Brief
Please retype every record below exactly, leaving the pictures out.

=== Begin Enclosure ===

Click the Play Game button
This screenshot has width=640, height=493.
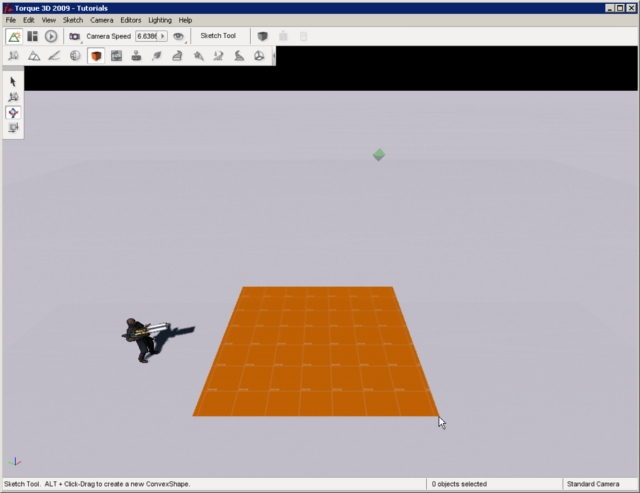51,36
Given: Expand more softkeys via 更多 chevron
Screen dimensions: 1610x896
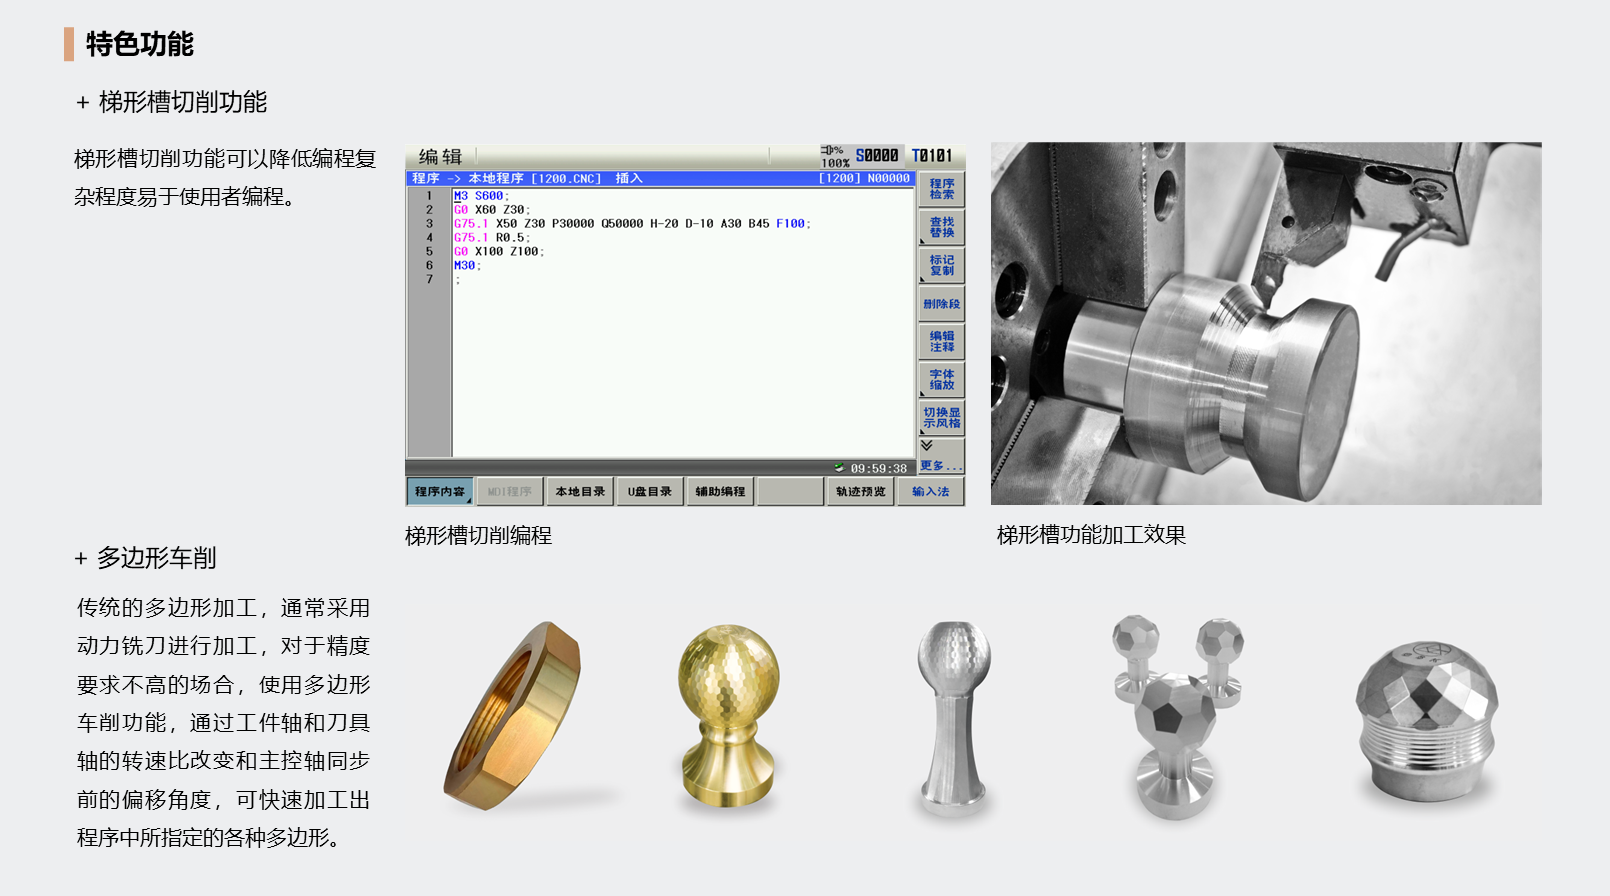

=== End Enclosure ===

Exercise result
Click the Play Game button
This screenshot has width=640, height=493.
51,36
Given: Expand more softkeys via 更多 chevron
Screen dimensions: 1610x896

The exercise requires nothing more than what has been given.